Concrètement, des entreprises comme Morning forment l’ensemble de leurs salariés aux pratiques du feedback. Cette dernière, spécialisée dans les espaces de travail, leur propose des formations dès leur intégration puis tout au long de leur expérience. « Tout le monde, sans exception, est responsable de la bonne communication au sein de l’entreprise. Ce n’est pas un processus à sens unique. Il faut savoir les faire et savoir les recevoir aussi bien entre collègues qu’avec son manager. Plus les responsabilités sont élevées, plus il est important d’incarner véritablement cette culture du feedback », développe Marie Barbier, DRH chez Morning. Les RH peuvent aider les collaborateurs à formuler un feedback délicat, sans pour autant intervenir directement. Ils peuvent jouer le rôle de médiateur ou encore proposer un accompagnement personnalisé (coaching, formations complémentaires). Les équipes ont également à disposition un outil confidentiel pour prendre le temps de recenser par écrit les points qu’ils devront ensuite évoquer à l’oral.

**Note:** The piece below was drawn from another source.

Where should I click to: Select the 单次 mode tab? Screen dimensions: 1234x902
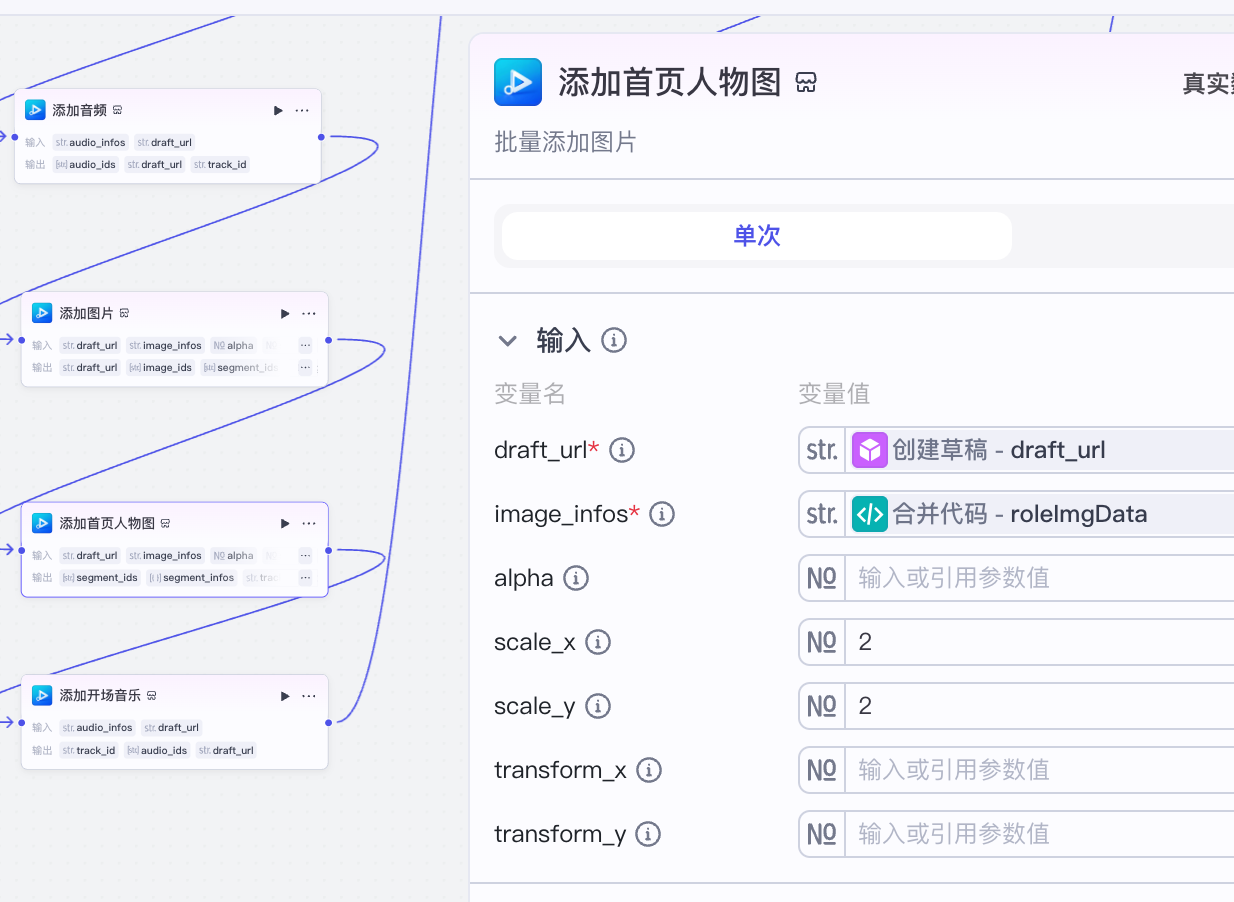pos(757,236)
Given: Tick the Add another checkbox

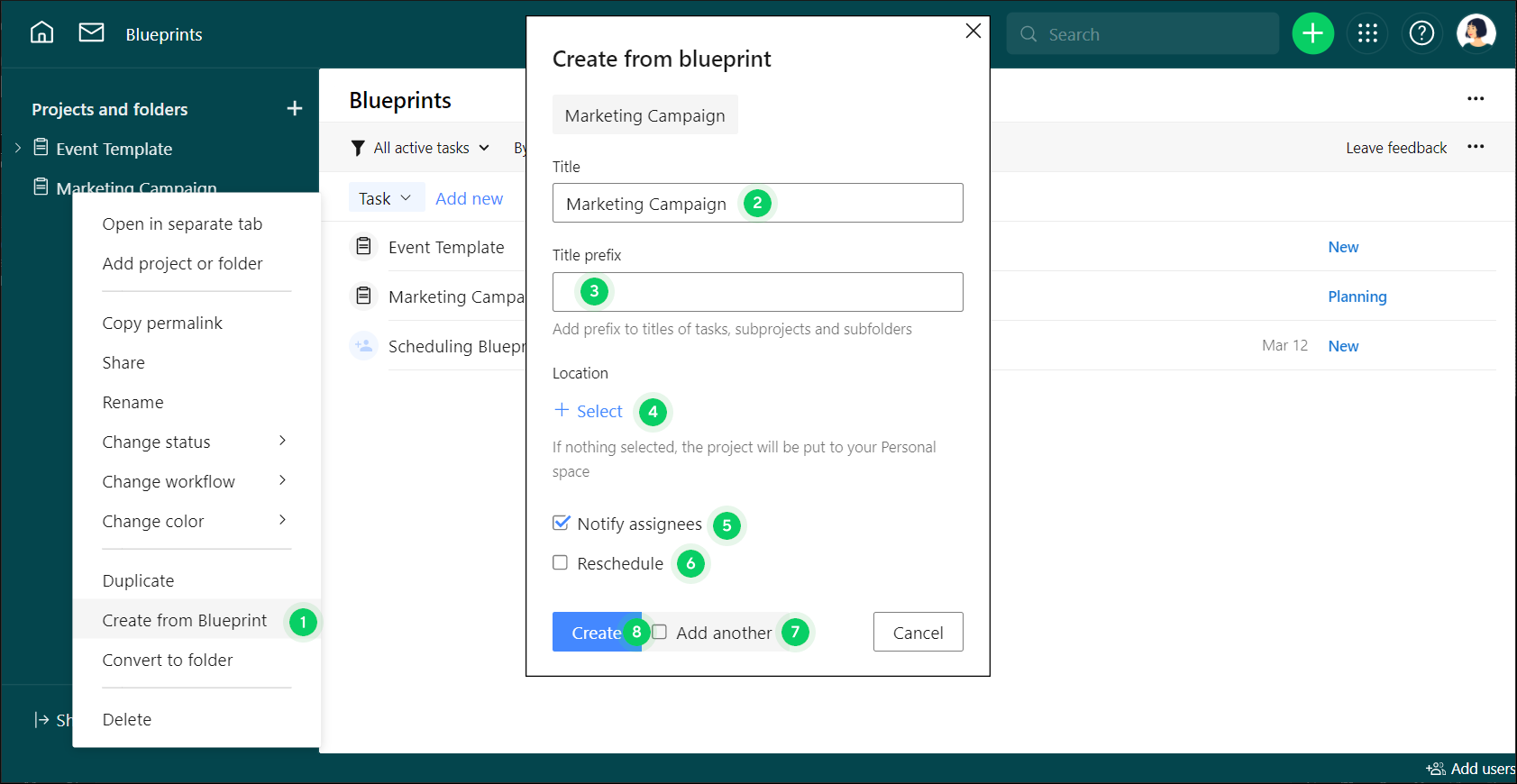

Ces dernières sont encouragées à le faire en marchant. Cela permet d’être plus détendu et de ne pas se regarder en face-à-face. « Il faut le voir comme un cadeau, une opportunité de progresser », termine-t-elle.

Si des désaccords peuvent persister après des échanges de feedbacks entre une ou plusieurs personnes, la relation en ressort tout de même renforcée. Plus la relation deviendra qualitative avec le temps, moins le biais de négativité (interprétation négative du feedback) se manifestera. « La manière dont il est reçu dépend aussi grandement de la confiance partagée. Autrement dit, de la personne qui le formule et de son intention à l’égard de son interlocuteur », précise la coach. Si tout le monde adopte une posture d’ouverture, « la parole se libèrera à grande échelle », indique en conclusion, Jean-Luc Montlahuc.